We may consider certain colleagues or relatives to be, what we commonly refer to as, “moody” and we may have learned over the years to just wait until they appear to be in a more approachable state before we choose to interact with them. Such individuals may be considered to be peculiar or idiosyncratic and we learn how to deal with them. However, there are other persons whose moods and behaviours may change erratically and for no clear reason and these fluctuations in moods may negatively affect their ability to cope with the demands of everyday living.
So, when does “moodiness” become an issue? When should persons be encouraged to seek professional help to cope with their fluctuating states of being?
The Oxford Dictionary defines “mood” as a “temporary state of mind or feeling” and a moody person as one who is “given to unpredictable changes of mood”. Moods and emotions are of course related. However, research indicates that there are significant factors that differentiate moods from emotions. Essentially, as human beings, we experience six basic emotions: (i) fear, (ii) anger, (iii) disgust, (iv) sadness, (v) joy or (vi) happiness and interest (Ekman and Davidson, 1994: cited in Reeve, 2009) in response to a specific person, event or thing (whether in the past, present or future). Emotions influence the way we behave.

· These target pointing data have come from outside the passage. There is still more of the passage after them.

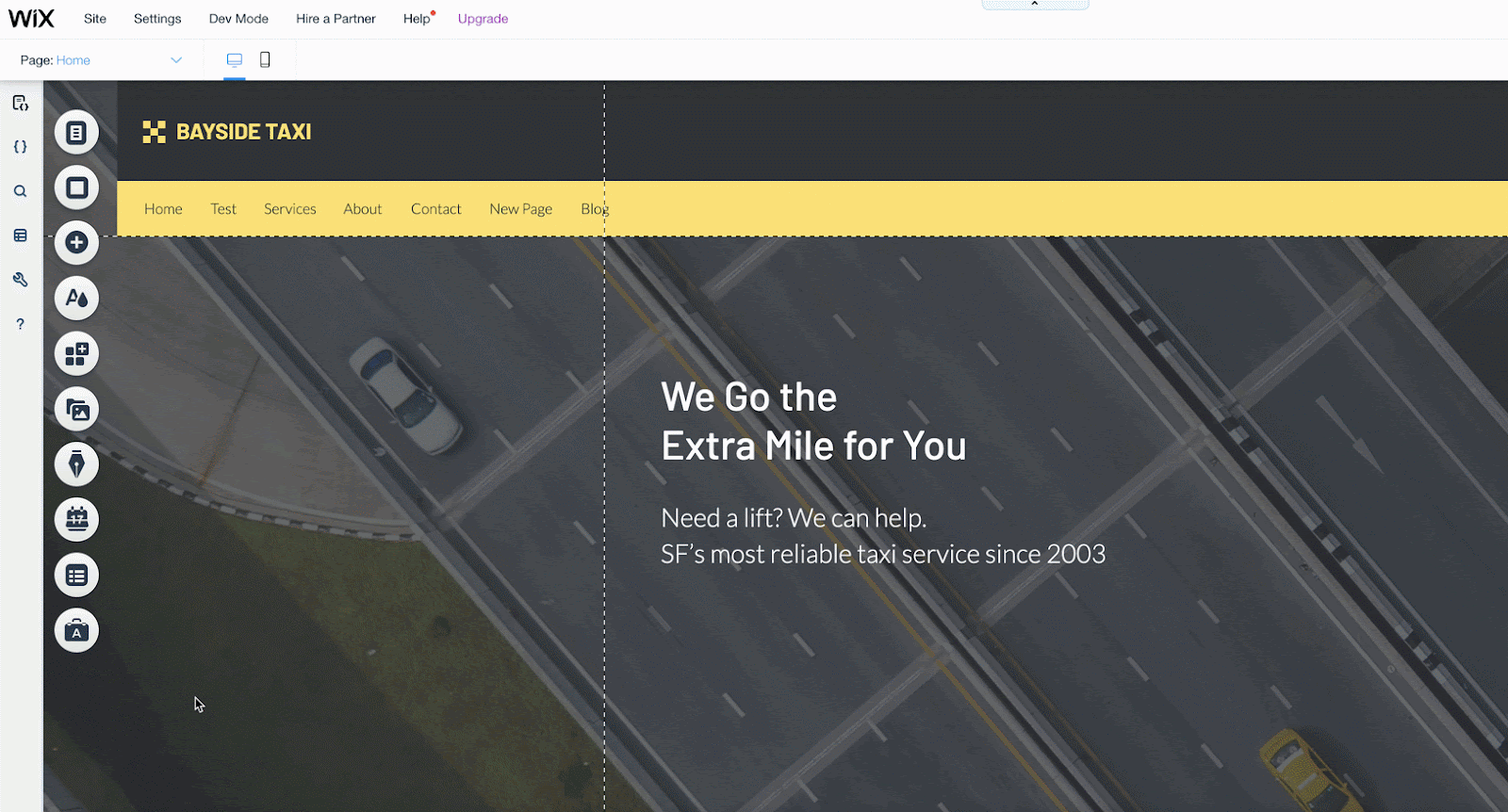
Task: Click the Add elements plus button
Action: click(x=76, y=243)
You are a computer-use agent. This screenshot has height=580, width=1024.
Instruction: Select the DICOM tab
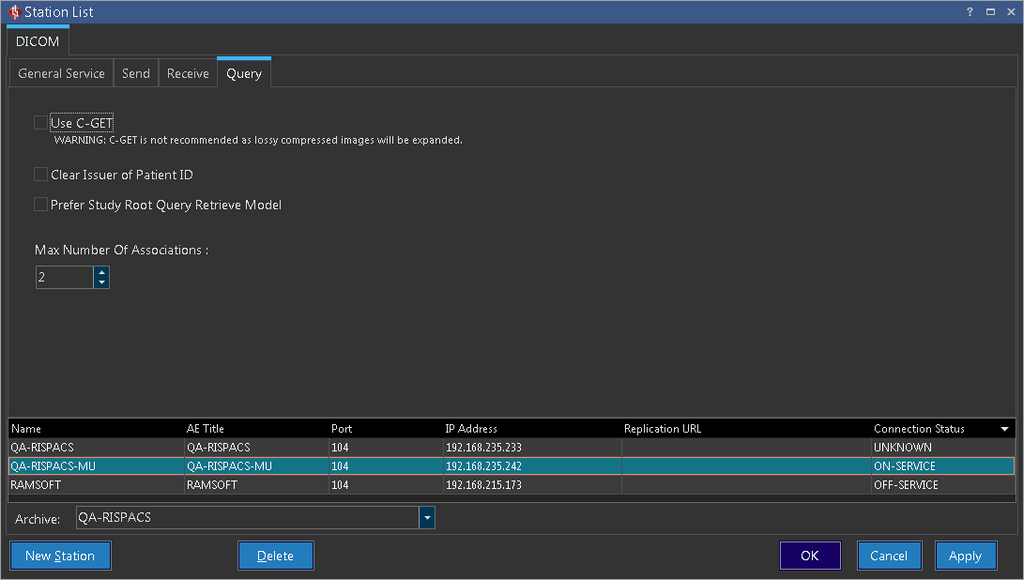[38, 42]
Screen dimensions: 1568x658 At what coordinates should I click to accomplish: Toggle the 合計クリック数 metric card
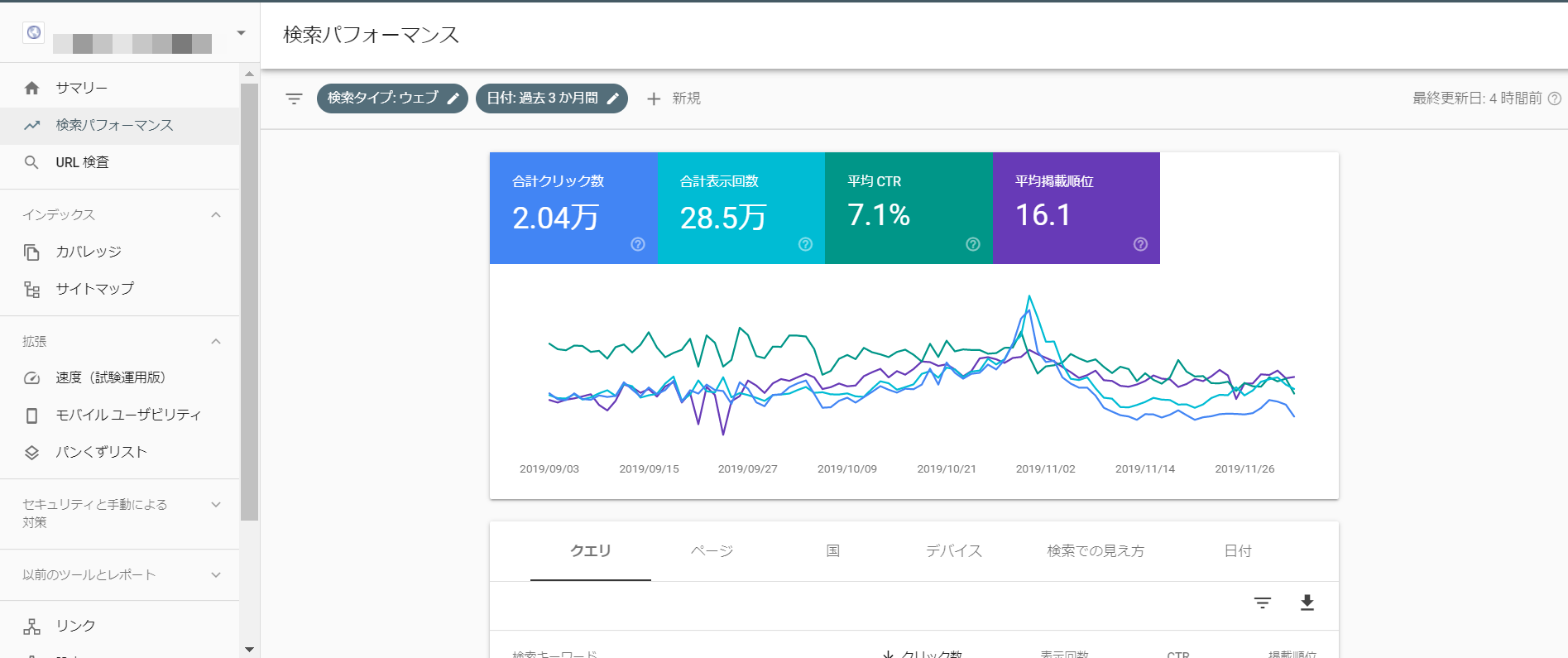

On the other hand, moods are general, rather than specific, states of being (Reeve, 2009) that can develop in response to nothing specific or everything (e.g. the state of the world). Moods, which are either positive or negative, have been found to influence the way we think and what we pay attention to. It is also very important to note that while emotions can last for just minutes, moods can last for minutes, hours or days.
According to the Mayo Clinic, we may be diagnosed as having a mood disorder when our mood or general emotional state is distorted or inconsistent with our circumstances and when they negatively impact our ability to function in our day to day life. For example, we may find ourselves feeling extremely sad, empty or irritable (depressed), or we may have periods of depression alternating with being excessively happy (mania) which hamper our ability to cope.
The Diagnostic and Statistical Manual of Mental Disorders, 5th Edition, also referred to as the DSM-5, helps mental health professionals assess whether persons are suffering from the effects of a mood disorder. Some examples of mood disorders which are outlined in the DSM-5 are Major Depressive Disorder, Dysthymia, Bipolar I, Bipolar II and Cyclothymia.
It is evident that in distinguishing between a person who is occasionally moody or one with a possible mood disorder, it is important to consider the intensity of the emotions being experienced, the duration of the moods, (which could be minutes, hours, days or weeks), and the negative impact of these states of being on the person’s ability to cope with life’s typical stressors.
However, there is hope. Persons diagnosed with mood disorders do benefit from attending counselling sessions with a mental health professional. Some individuals also benefit from taking medications to help regulate possible chemical imbalances in the brain.
It is very important for every organization to establish an Employee Assistance Programme (EAP) designed to provide psychological support to employees who may be struggling to manage for a range of reasons in an increasingly challenging and demanding environment.